Dyslipidemia with particular regard to apolipoprotein profile in association with polycystic ovary syndrome: a study among Indian women.Int J Fertil Womens Med. 2001 Sep-Oct; 46(5):271-7.IJ
To investigate putative dyslipidemia in women with polycystic ovary syndrome (PCOS) with particular emphasis on specific parameters of atherosclerotic risk, and to assess the independent influence of obesity and hyperandrogenemia on these parameters.
Women investigated were among those attending the infertility clinics. Three groups of women were studied: (I) a core study group consisting of oligomenorrhoeic, chronically anovulatory women with or without obesity in whom polycystic ovaries were confirmed through ultrasound evidence, and were established to be the cause of infertility; II) a control group of non-hirsute, non-obese women with regular menstrual cycles; and (III) a group of controls consisting of women with obesity, but with normal ovarian morphology and regular menstrual cycles.

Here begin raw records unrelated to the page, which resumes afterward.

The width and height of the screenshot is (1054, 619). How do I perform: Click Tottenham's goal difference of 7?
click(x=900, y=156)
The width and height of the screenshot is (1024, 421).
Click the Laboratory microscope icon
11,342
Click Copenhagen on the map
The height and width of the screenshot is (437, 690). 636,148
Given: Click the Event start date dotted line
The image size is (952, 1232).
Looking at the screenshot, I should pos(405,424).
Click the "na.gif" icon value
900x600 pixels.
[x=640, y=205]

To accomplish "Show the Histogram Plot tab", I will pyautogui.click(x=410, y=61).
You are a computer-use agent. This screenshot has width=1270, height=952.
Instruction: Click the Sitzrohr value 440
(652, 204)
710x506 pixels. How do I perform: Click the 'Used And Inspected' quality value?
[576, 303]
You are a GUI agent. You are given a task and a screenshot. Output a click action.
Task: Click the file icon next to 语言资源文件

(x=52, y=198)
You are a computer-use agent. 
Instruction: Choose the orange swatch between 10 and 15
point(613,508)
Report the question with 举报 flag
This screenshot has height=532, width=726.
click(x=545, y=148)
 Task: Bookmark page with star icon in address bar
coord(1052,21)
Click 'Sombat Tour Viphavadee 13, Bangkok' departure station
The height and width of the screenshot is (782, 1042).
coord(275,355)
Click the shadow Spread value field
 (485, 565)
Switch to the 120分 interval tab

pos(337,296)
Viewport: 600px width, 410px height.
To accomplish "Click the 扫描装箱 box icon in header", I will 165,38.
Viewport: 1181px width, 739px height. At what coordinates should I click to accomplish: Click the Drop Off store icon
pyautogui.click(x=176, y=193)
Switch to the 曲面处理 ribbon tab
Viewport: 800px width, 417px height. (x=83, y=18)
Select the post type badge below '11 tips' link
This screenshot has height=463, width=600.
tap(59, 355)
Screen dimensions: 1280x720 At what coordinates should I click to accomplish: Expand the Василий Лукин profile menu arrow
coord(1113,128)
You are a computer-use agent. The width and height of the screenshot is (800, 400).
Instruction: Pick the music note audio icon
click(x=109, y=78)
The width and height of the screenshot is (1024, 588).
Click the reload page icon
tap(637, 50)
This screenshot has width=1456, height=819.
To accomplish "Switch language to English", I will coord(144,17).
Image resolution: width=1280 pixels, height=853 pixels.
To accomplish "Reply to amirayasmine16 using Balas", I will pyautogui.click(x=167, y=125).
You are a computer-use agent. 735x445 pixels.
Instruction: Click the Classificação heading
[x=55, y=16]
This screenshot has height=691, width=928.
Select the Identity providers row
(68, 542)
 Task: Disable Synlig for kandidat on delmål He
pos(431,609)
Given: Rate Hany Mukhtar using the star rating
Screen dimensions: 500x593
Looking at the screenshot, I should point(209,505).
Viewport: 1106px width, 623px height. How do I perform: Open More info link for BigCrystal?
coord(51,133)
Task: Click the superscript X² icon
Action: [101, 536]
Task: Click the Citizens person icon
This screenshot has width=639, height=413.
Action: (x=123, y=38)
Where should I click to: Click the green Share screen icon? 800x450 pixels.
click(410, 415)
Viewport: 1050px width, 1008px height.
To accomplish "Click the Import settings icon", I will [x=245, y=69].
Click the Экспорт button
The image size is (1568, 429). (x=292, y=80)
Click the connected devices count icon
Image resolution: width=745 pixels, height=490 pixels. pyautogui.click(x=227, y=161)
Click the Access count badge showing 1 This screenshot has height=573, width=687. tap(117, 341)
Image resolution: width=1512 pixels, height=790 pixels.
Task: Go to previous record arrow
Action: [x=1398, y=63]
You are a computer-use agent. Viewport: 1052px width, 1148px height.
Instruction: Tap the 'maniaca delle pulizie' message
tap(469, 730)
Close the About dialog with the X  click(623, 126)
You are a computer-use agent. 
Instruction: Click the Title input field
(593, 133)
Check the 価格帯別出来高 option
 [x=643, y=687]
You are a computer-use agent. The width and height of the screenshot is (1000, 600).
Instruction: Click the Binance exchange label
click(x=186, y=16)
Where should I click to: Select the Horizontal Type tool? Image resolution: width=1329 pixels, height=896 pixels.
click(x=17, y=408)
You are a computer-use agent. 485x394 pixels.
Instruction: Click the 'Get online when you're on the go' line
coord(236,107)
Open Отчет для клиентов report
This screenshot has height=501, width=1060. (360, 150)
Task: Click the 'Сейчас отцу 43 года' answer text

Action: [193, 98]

All three study groups were investigated for androgen (total testosterone) and lipid-lipoprotein profile, including apolipoproteins, ApoA1 and ApoB. Retrospective analysis of the data was carried out to assess hyperandrogenism in the study group of women with PCOS as well as to investigate changes in the lipid-lipoprotein profile, particularly the measures of cardiovascular risk, ApoA1 and ApoB.
Triglycerides showed a significant increase in the PCOS group compared to controls, whereas HDL-cholesterol as well as HDL-carrying ApoA1 showed a significant decrease (P < .05). Also a significant finding was the decrease in ApoA1/ApoB ratio among the women with PCOS compared to both controls and obese women. A direct negative correlation of this decrease in ApoA1/ApoB ratio with the Body Mass Index was also confirmed in the study. Hyperandrogenemia in terms of significantly raised total testosterone levels was found in 30% of the PCOS women. However, no direct correlation of this increase with changes in lipid-lipoprotein profile could be observed.
The study confirms the trend toward dyslipidemia among women with PCOS, particularly in parameters associated with cardiovascular risk. A significant association of obesity rather than raised testosterone with this dyslipidemia was also confirmed by the study.